_EXERCISE:_ Name every user who posts in the forum thread on the Poudre fatality below, in the order their posts appear.

_SELECTION:_

»»

# Does anyone have info on fatality on the Poudre.



## mattman (Jan 30, 2015)

Wow. I don't think I've ever heard of so many river fatalities in a summer. There's a body in the Rogue right now, the deaths on cherry creak, browns, roaring fork, and I might be missing some. Sucks, I wish people would stop drowning in the river.


----------



## buckmanriver (Apr 2, 2008)

This July has been a bad month for sure. The states on AW show a correlation with higher water years and more accidents. Stay safe everyone.


----------



## ColoradoBoater (May 13, 2016)

mattman said:


> Wow. I don't think I've ever heard of so many river fatalities in a summer. There's a body in the Rogue right now, the deaths on cherry creak, browns, roaring fork, and I might be missing some. Sucks, I wish people would stop drowning in the river.


I feel like there's way less deaths this year. I think clear creek might have made it the entire season? Usually there's a few...


----------



## Tyrrache (Oct 27, 2014)

ColoradoBoater said:


> I feel like there's way less deaths this year. I think clear creek might have made it the entire season? Usually there's a few...


I agree with that. Clear Creek has been relatively quiet this season (which is a great thing) as it usually claims a hand full of people.


----------

««

_DATA EXTRACT:_
»»

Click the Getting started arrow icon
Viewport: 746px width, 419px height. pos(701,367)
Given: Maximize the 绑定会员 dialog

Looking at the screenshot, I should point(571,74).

««

_RESPONSE TO THIS EXERCISE:_ mattman, buckmanriver, ColoradoBoater, Tyrrache